Problem requirements: Which lines in the data contain the word "resolution"? Please copy each of them.

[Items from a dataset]
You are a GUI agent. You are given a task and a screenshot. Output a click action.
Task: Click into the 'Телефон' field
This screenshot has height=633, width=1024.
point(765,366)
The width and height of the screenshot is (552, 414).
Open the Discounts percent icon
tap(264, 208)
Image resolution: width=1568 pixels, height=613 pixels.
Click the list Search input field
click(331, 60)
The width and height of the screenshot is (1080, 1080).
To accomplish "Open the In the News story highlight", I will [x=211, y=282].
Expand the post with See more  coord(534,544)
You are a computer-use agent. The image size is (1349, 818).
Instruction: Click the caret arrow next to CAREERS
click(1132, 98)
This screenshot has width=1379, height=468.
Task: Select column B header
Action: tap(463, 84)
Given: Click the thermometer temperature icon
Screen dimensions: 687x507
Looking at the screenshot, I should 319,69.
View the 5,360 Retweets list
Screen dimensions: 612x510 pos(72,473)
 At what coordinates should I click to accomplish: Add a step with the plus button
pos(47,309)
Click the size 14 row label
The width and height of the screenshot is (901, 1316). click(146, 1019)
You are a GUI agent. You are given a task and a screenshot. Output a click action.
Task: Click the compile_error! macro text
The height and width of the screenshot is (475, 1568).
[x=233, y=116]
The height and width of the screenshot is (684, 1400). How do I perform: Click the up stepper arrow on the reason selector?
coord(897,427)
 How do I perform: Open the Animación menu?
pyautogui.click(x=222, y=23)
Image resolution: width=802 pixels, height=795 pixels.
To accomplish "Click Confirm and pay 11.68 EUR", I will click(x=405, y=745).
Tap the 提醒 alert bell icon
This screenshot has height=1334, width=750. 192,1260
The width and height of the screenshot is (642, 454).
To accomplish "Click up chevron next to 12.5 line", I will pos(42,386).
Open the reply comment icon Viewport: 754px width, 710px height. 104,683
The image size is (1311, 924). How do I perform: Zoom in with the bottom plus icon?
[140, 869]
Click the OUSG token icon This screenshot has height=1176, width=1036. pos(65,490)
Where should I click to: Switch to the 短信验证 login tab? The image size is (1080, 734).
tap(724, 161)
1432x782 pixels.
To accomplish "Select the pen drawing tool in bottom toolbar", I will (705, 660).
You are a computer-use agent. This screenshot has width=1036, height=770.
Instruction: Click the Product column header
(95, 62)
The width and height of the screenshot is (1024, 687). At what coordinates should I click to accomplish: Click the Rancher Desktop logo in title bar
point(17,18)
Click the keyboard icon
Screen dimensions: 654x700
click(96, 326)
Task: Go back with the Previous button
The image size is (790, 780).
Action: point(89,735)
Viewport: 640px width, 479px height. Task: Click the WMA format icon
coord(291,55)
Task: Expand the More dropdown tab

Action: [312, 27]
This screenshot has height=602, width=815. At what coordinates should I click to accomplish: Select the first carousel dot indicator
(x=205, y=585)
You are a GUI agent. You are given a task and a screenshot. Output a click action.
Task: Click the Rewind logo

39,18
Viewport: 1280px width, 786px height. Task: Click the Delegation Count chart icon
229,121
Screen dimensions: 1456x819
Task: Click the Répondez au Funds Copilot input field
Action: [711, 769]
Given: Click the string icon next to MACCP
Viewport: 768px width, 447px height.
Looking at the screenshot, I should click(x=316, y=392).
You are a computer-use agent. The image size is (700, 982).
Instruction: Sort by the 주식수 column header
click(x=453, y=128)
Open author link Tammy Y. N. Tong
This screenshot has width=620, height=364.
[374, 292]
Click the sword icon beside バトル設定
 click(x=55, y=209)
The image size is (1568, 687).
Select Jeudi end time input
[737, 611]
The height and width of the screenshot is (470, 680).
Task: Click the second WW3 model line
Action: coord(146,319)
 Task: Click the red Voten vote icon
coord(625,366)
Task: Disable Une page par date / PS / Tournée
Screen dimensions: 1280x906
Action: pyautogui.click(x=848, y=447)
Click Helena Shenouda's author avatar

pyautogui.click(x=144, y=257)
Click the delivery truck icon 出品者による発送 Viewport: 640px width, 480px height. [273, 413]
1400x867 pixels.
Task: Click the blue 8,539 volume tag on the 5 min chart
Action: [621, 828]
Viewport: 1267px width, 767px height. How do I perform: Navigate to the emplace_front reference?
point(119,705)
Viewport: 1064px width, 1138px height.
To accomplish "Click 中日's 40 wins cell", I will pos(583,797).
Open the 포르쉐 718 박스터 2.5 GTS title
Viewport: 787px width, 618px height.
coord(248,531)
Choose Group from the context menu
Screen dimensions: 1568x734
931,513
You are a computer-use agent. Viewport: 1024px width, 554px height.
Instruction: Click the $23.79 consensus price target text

Written solution:
Image resolution: width=1568 pixels, height=613 pixels.
Image resolution: width=802 pixels, height=795 pixels.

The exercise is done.